_What you are asked to do_.
Repeat only the lines below from the one containing "This screenshot has height=798, width=1331." through the one containing "Given: Open the", inclusive, exactly as written.

_Material shown_.
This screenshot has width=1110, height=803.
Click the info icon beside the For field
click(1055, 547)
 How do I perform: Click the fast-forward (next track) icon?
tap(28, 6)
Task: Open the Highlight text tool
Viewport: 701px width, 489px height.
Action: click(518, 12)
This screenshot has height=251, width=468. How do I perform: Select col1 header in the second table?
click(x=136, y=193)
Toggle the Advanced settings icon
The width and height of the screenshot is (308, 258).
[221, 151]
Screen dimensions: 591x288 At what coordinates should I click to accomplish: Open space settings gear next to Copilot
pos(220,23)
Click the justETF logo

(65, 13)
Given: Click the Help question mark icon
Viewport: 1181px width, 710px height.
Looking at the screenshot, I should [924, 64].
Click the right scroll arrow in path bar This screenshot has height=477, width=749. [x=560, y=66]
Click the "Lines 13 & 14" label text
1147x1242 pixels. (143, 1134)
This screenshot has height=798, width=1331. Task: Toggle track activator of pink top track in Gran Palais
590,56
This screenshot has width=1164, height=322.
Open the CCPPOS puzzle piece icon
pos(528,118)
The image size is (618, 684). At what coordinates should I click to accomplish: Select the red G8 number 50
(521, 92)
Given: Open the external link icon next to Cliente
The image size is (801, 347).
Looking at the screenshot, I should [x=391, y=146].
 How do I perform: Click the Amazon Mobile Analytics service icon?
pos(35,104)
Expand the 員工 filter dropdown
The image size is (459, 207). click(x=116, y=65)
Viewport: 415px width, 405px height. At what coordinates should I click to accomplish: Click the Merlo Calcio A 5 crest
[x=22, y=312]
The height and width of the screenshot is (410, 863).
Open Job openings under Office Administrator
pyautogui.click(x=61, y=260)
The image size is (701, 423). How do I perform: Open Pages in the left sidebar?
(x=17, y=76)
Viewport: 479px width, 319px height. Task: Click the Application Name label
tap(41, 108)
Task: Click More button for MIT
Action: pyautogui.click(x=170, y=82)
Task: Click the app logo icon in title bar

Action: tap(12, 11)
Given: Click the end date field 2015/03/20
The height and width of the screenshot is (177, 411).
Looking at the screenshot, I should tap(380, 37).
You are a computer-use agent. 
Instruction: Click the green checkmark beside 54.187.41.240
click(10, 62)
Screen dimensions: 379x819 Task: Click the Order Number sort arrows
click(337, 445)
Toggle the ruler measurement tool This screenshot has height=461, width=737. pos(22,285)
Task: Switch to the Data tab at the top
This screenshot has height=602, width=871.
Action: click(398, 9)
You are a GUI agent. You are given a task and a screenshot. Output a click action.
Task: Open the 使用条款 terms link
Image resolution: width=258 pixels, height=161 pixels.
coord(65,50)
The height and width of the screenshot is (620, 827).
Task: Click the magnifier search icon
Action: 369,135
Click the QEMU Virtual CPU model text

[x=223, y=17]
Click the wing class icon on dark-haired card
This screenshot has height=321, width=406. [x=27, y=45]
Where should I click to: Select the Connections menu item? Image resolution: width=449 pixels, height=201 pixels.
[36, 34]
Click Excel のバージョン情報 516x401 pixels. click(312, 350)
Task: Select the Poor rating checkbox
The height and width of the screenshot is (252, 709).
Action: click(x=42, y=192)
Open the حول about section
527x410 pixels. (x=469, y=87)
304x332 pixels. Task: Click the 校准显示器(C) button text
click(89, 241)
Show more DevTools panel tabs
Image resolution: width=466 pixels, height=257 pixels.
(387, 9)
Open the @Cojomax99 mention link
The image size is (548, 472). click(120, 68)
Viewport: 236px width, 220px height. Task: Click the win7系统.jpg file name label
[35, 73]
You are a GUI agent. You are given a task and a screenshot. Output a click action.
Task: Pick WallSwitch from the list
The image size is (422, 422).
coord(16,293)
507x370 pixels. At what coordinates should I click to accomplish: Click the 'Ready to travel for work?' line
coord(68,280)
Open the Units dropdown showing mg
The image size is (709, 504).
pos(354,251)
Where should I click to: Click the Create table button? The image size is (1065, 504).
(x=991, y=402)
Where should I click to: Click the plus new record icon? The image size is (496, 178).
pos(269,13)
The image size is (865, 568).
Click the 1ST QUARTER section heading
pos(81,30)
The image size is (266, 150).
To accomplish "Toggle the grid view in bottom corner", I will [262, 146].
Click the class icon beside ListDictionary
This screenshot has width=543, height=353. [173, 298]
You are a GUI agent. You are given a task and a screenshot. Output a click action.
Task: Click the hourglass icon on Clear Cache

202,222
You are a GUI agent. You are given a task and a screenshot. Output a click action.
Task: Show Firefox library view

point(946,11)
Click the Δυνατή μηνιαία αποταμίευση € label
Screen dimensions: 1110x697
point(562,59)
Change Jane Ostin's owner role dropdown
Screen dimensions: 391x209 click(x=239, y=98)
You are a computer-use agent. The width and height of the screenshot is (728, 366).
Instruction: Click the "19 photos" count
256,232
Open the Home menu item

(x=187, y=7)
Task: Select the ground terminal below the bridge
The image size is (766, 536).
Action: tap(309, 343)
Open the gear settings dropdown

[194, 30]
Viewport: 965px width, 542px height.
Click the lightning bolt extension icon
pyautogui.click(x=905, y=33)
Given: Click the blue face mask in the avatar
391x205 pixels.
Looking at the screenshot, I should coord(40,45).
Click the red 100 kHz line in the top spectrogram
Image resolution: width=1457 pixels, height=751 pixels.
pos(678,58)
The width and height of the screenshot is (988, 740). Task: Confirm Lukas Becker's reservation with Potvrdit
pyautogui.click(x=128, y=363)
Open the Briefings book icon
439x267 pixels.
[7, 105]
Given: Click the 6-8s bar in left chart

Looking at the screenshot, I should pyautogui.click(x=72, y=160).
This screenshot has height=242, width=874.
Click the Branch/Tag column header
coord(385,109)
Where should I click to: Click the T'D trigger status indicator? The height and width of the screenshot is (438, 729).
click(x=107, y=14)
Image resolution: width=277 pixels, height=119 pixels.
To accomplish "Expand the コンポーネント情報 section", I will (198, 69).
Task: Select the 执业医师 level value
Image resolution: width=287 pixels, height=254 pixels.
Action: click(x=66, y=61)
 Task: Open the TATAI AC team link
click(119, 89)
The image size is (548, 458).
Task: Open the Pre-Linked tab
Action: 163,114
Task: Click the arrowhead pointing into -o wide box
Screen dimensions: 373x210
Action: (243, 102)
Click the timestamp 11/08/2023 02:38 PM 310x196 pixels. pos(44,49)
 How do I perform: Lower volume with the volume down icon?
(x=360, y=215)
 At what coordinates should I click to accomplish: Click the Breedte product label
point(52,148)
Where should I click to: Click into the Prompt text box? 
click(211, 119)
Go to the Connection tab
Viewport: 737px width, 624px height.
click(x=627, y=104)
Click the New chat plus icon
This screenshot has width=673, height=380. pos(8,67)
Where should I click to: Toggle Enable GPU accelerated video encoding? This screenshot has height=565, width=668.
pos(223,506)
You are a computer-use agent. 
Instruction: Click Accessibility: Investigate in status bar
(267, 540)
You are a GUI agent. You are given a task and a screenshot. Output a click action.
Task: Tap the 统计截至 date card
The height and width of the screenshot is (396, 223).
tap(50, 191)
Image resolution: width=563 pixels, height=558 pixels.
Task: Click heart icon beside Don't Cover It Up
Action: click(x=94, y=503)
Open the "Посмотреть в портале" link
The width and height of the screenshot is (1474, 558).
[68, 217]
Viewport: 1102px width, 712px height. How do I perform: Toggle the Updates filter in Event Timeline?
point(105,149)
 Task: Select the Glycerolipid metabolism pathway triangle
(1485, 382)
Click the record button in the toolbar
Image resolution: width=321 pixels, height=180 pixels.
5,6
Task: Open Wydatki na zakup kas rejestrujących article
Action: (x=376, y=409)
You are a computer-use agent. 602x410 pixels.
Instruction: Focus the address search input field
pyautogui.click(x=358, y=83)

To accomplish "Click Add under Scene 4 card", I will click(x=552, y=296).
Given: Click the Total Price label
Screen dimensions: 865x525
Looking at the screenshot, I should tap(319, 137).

_Written response_.
This screenshot has height=798, width=1331. Task: Toggle track activator of pink top track in Gran Palais
590,56
This screenshot has width=1164, height=322.
Open the CCPPOS puzzle piece icon
pos(528,118)
The image size is (618, 684). At what coordinates should I click to accomplish: Select the red G8 number 50
(521, 92)
Given: Open the external link icon next to Cliente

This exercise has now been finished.